2022/11/11

いつの間にか、Twitterで愚痴をこぼすことを下らないと思うようになった。いや、人間生きていれば愚痴も言いたくなる。それはわかるのだけれど、少なくとも私は愚痴やボヤキの類をTwitterで書かなくなったと自覚している。私はそんなに強い人間ではない。むしろとことん弱っちい人間だ。昔、いつもTwitterで「どうして自分は発達障害者として生まれてきたのだろう」と書きこみ自分がいかに悲惨な人かをアピールしていたことを思い出す。あの頃から比べると、自分はそれなりにたくましくなったのかもしれないなと思う。

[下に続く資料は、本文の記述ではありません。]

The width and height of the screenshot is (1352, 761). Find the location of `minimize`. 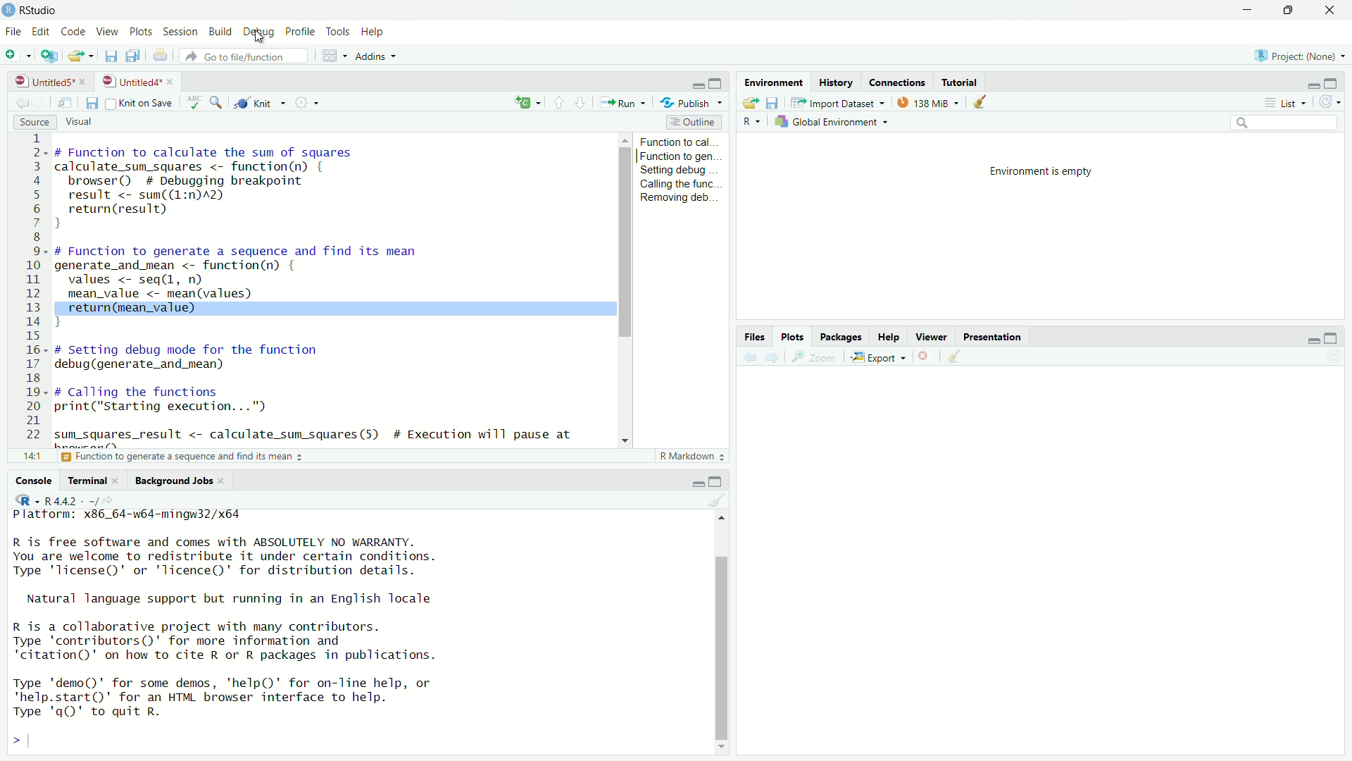

minimize is located at coordinates (1250, 9).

今日は遅番だった。朝、十河進『映画がなければ生きていけない 2010-2012』を読む。太宰治について触れられているところを読み、自分は太宰を読んできただろうかと考えた。『人間失格』『グッド・バイ』を読んだことを思い出す。優れた作品だし、太宰は紛れもなく天才だったのだろうと思う。だが、彼の作品に心打たれたことはない。私は自分が「人間失格」だと思ったことはあるけれど、それでも醜くてもふてぶてしく生きていくことを選び、そして生き延びてきた。その美学は古い作家だと漱石の生き方に通じるものがあるのかもしれない。

私は曲を作ろうとしても、結局ポール・マッカートニーやスティング、デーモン・アルバーンより優れた曲は書けない。小説を書こうとしても、古井由吉より優れたものは絶対に書けない。それはわかっているのだけれど、私は今日も日記を書く。そして、私は自分の書くものに満足しているのだった。なぜなのだろう。わからないけれど、今こうして「私は私で幸せ」と思えることはある種の成熟なのかもしれないと思う。私はベストセラー作家にはなれないけれど、それでも自分の内側から湧き出てくるものを愛することができて、満ち足りている。これが幸せなのかもしれない。

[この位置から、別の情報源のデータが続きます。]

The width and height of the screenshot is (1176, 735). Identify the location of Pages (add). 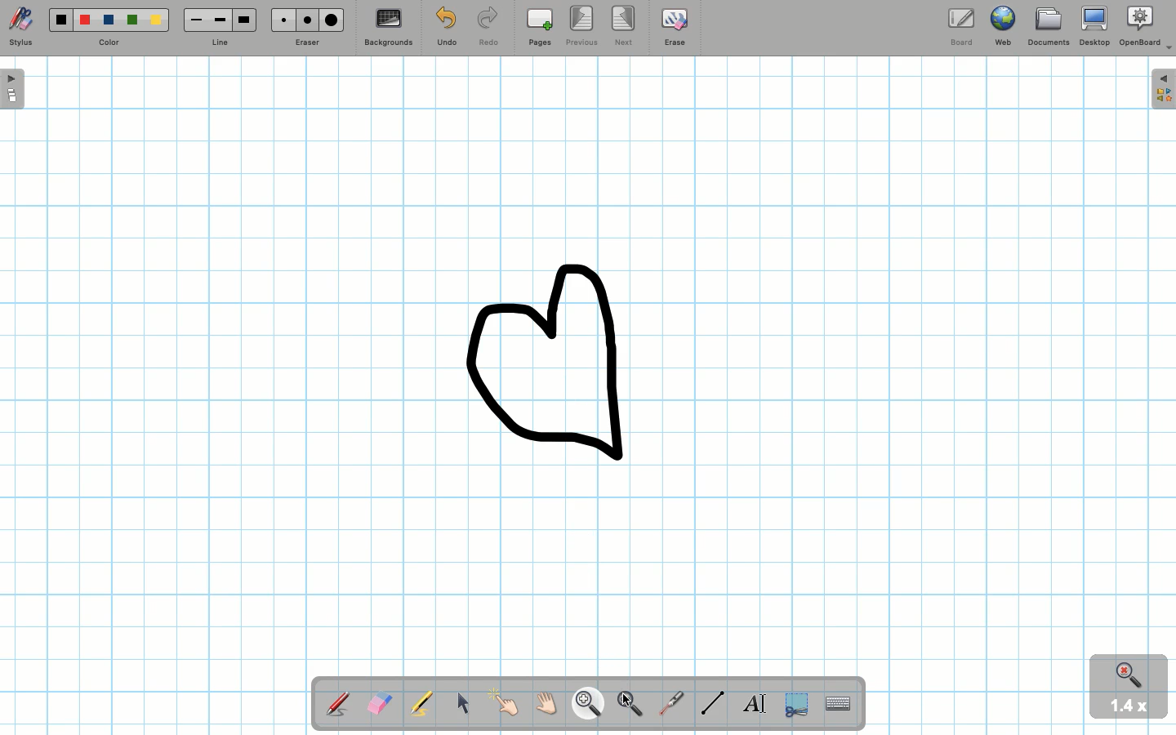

今日はジョブコーチとの面談があった。その方と話し込み、職場でどうすれば働きやすくなるか考える。ジョブコーチという制度を使えるようになったこと、引いてはその方と出会ったことは私の人生における幸運の徴だと思っている。この世の中にはロクでもないことはたくさんある。私も暗黒面に引きずられそうになる。もうダメだ、と……でも、こうして毎日日記を書く習慣を身につけたこと、仕事をなんとかこなせていること、英語でメモを書き続けていることなど自分の生活をここまで形作ることができたことを私は誇りに思っている。いや、私ひとりでそうした習慣を身につけられたわけではなく他の方との試行錯誤あってのことなのだけれど。その意味では改めて他の方に感謝したい。